L’EBIT sur une base IFRS s'élevait à 986 millions d'euros contre 1 546 millions d'euros sur une base sous-jacente. La différence de 560 millions d'euros s'explique par les ajustements mentionnés ci-dessus, à savoir 301 millions d'euros au niveau de l’EBITDA et 260 millions d'euros au niveau des « Amortissements & dépréciations d’actifs ». Ces derniers comprennent :

  • L'impact non cash de l'allocation du prix d'acquisition (PPA) pour 237 millions d'euros.
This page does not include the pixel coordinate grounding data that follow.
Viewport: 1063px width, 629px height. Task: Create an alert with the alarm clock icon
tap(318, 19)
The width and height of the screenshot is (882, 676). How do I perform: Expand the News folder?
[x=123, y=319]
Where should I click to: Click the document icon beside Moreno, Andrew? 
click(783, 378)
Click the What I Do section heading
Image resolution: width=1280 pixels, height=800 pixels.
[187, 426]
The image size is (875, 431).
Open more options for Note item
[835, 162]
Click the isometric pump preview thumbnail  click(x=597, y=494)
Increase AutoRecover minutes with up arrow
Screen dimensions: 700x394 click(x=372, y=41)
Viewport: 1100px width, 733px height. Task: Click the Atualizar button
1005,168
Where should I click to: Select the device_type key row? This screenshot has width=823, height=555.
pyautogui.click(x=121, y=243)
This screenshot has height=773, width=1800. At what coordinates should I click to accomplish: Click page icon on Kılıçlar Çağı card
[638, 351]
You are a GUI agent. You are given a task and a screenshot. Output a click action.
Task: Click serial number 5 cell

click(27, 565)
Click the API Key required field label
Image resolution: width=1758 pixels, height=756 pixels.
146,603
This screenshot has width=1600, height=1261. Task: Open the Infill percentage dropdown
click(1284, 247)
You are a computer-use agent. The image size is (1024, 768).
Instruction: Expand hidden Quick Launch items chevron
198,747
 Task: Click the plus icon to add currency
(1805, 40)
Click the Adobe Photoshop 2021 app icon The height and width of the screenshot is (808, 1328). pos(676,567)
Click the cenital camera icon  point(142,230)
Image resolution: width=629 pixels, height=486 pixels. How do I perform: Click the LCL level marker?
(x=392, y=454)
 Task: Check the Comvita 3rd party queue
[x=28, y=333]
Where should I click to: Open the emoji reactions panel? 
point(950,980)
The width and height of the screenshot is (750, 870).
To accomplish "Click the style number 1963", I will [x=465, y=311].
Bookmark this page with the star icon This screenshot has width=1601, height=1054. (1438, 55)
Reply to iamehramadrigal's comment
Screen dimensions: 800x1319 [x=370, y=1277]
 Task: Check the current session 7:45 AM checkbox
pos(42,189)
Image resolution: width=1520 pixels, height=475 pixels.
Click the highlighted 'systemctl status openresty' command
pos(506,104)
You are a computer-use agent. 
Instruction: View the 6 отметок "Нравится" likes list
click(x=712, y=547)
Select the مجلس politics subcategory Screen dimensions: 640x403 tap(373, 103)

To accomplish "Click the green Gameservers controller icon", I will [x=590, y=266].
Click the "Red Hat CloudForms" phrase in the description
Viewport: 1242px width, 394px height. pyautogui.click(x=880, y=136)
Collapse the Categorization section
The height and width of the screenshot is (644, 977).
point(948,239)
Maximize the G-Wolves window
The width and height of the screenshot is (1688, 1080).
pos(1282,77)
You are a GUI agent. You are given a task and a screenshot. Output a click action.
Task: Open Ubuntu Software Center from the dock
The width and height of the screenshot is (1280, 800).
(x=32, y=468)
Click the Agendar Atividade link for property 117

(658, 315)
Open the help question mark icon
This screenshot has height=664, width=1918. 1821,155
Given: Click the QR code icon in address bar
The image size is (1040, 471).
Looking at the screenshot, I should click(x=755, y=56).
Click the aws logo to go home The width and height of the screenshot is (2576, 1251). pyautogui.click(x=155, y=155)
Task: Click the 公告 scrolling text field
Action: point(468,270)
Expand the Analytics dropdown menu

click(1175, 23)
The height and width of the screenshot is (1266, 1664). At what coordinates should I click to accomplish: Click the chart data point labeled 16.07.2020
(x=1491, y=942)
Il comprend des charges d'amortissement d'actifs incorporels ajustés dans les « Coût des ventes » à hauteur de 2 millions d'euros, dans les « Frais administratifs » à hauteur de 35 millions d'euros, dans les « Frais de recherche & développement » à hauteur de 3 millions d'euros et dans les « Autres gains et pertes d'exploitation » à hauteur de 197 millions d'euros ;
  • 23 millions d'euros d’impact net des dépréciations d’actifs, qui sont non cash par nature, et rapportés dans « Résultat de gestion & réévaluations de portefeuille », et sont principalement liés à la dépréciation d’actifs suite à la cession de l'usine d'acide fluorhydrique à Porto Marghera en Italie, et à la reprise de dépréciation liée à certains actifs de cogénération en Amérique latine à la suite de l'amélioration des conditions de marché.